━━ SOURCE DOCUMENT ━━

Reporter’s Notebook: A continuing, incredible journey

Al Jazeera celebrates its 25th anniversary on November 1. To mark the occasion, we’ve asked several of our senior correspondents to reflect on what it means to them to work for the Arab world’s first independent media network.

Correspondent Stefanie Dekker arrived in Doha in 2005 ahead of the launch of Al Jazeera English.
Stefanie Dekker arrived in Doha in 2005 to be part of the launch of Al Jazeera English [File: Al Jazeera]

I landed in Doha in October 2005 as part of the team to launch the new Al Jazeera English channel.

I already had quite a familiar relationship with Al Jazeera. My first job and the one I left to come to Doha was at ABC News in London. They had a broadcast agreement with Al Jazeera and so we shared footage and often spoke to our counterparts.

Doha sounded exciting. I had deployed and dealt with ABC colleagues based there during the Iraq war. Watching their live shots from the Ritz Carlton Hotel, and the acclaimed documentary Control Room inevitably gave it an exciting, albeit slightly dusty, allure.

The other thing that attracted me was the fact that it was made up of people all over the world. I grew up living on different continents and so a workplace with different nationalities, opinions and identities are something I identified with most.

I started as an output producer when there wasn’t even an Al Jazeera English building. It had yet to be built.

We first sat in the newsroom of Al Jazeera Arabic, which had a 10-year head start on the English channel. Being in that newsroom was as much a novelty for our Arabic colleagues as it was for us.

The launch of Al Jazeera English kept being delayed so we tried to keep busy even when there wasn’t much to do at the time. I learned to kitesurf on Qtel beach, a long-gone, large beach where Lusail city is now, a sign of just how much the metropolis has grown over the past 16 years.

We moved to a villa across the road from the Al Jazeera compound, also spending time in temporary portacabins. And after many delays, we moved into our building once it was finished. It was shiny and new and we were excited and ready to take on the world.

I was part of the launch team at the time, producing the Somalia segment with correspondent Mohammed Adow in Mogadishu for our launch show. We wanted to showcase the scope of Al Jazeera in our opening moments. We presented the new channel with reporters spread across the world, setting the tone of how we intended to cover news: with an international reach – but also from places where no other channels were.

Despite having a job on the output desk, I immediately started travelling to produce for correspondents and presenters, from Jerusalem to Iraq, and from Jordan to Afghanistan, and on former President Barack Obama’s historic election in Chicago.

I did my first piece as a reporter from northern Iraq in 2007 and after that, I pitched the Angolan elections in 2008, the first since the civil war.  I speak Portuguese so it gave my bosses some confidence, and they had liked the one report I had previously done. But I had never been on an assignment as a correspondent and when it was approved, I couldn’t believe it.

━━━
━━ AVAILABLE DATA ━━

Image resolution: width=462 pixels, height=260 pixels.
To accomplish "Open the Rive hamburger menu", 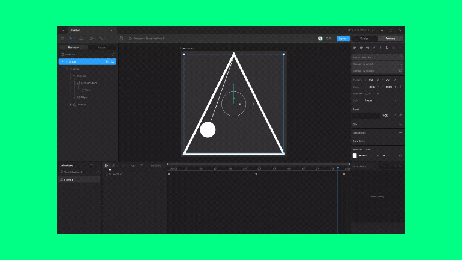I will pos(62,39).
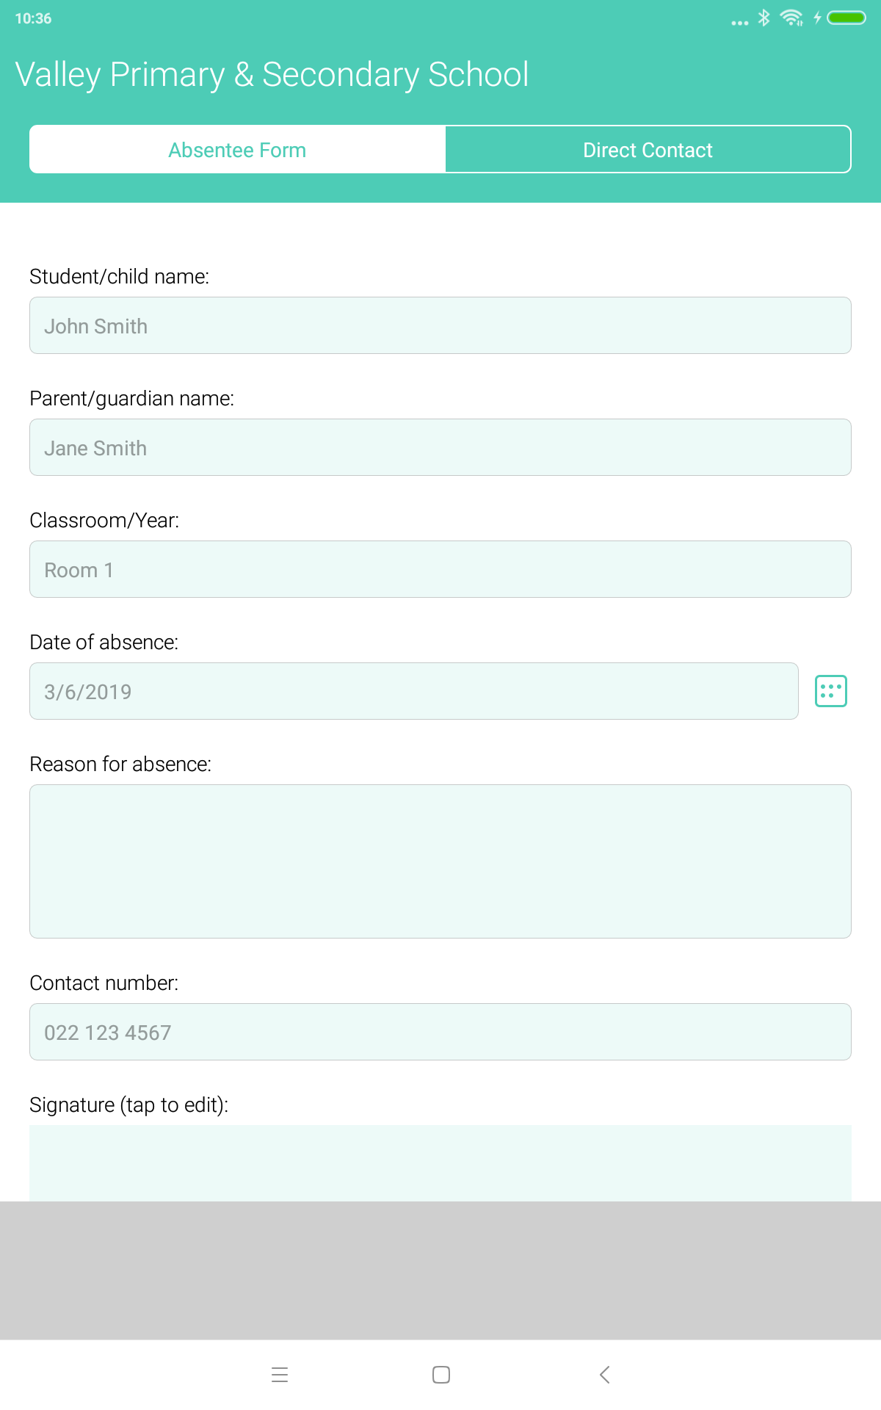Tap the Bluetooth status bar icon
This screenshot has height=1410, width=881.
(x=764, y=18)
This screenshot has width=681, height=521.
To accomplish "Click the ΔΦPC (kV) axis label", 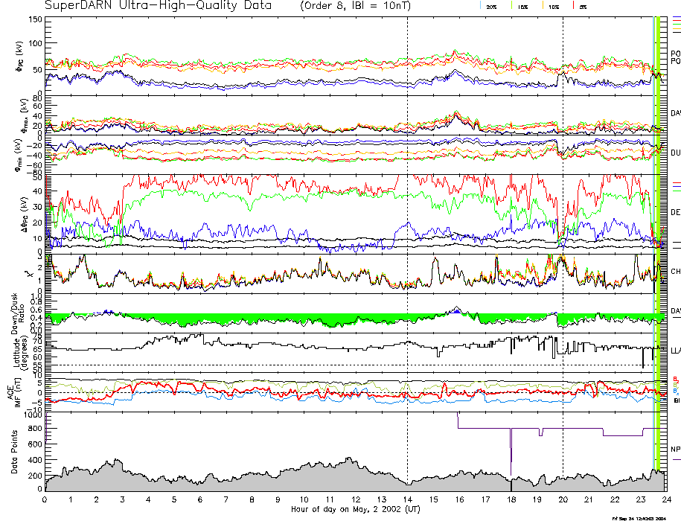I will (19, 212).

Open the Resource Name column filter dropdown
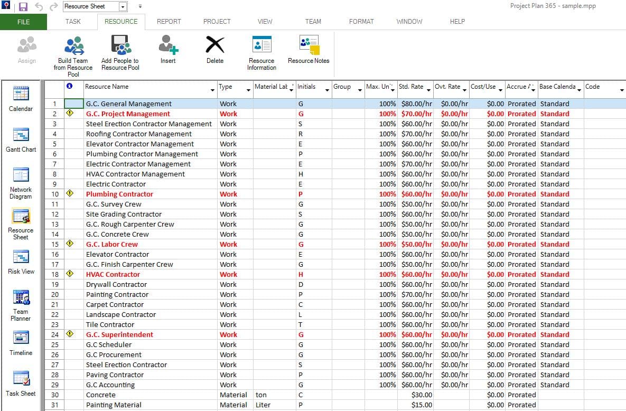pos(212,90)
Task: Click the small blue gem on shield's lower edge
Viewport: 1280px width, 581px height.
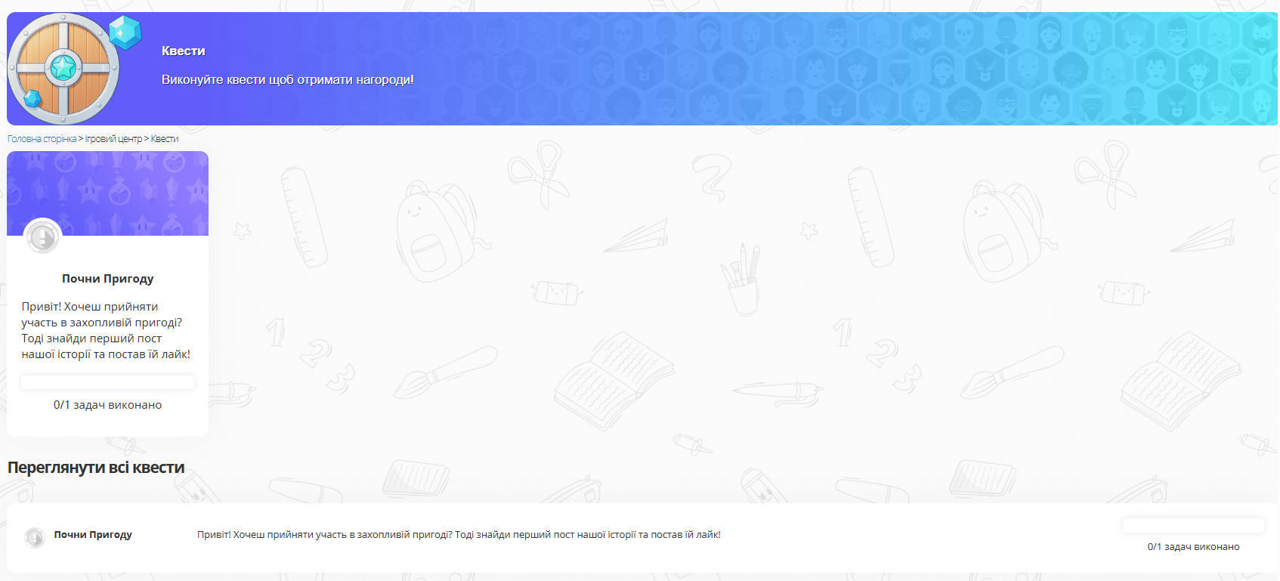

━━━

TASK REQUIREMENTS:
- A) Pull out every line of the entries that contains the string "height".
- B) Write the next part of the correspondent's reflection on working at Al Jazeera, picking up after its final sentence.

TASK-BY-TASK RESULTS:
- A)
Image resolution: width=462 pixels, height=260 pixels.
This screenshot has height=1410, width=881.
This screenshot has width=681, height=521.
Viewport: 1280px width, 581px height.

- B)
Taking a chance on me then, as a young producer with little reporting experience was a risk on their behalf. Thankfully it all went well … it was an opportunity that shaped my career path and one I will always remain grateful for.

I worked my way from output producer, to senior producer, to reporter, to correspondent, to senior correspondent, hitting every rung on the ladder. There were no shortcuts.

Now, 16 years on, I am writing this from Kabul, covering certainly one of the most extraordinary and in many ways surreal stories of recent times.

My journey with Al Jazeera has shown me so much of the world; witnessing history in the making, tragedy, and endless politics.

It has shown me the very worst of humanity, but also the very best; from the Egyptian revolution ending in former President Hosni Mubarak standing down to the Gaza war in 2014; from the US Embassy move to Jerusalem and the so-called “Deal of the century” to Libya soon after Libyan leader Muammar Gaddafi died; from Beirut when the streets erupted in protests in 2019 to the devastating port explosion aftermath.

I’ve reported from Rwanda on mountain gorillas, and received exclusive access from the American air force to witness F16s being refuelled midair above the Gulf. I’ve travelled through most of the Middle East, Afghanistan, Italy, Germany, Indonesia and the United States, and covered Qatar’s wealth of wildlife in a half-hour documentary, something not many people knew was in Qatar, right at their doorstep.

It has been, and continues to be an incredible journey.

Al Jazeera is a channel that still has the means, and the appetite, to cover stories across the world, whether it’s breaking news or an original pitch. We are often the first there and stay once the rest of the media leave.

That is not to say that this work doesn’t come with challenges. Nothing is ever perfect.

But Al Jazeera, and Qatar, is where I have grown as a journalist, and as a person.

I am proud to be part of this network, of the work we all do together, and to have called Qatar home for so long.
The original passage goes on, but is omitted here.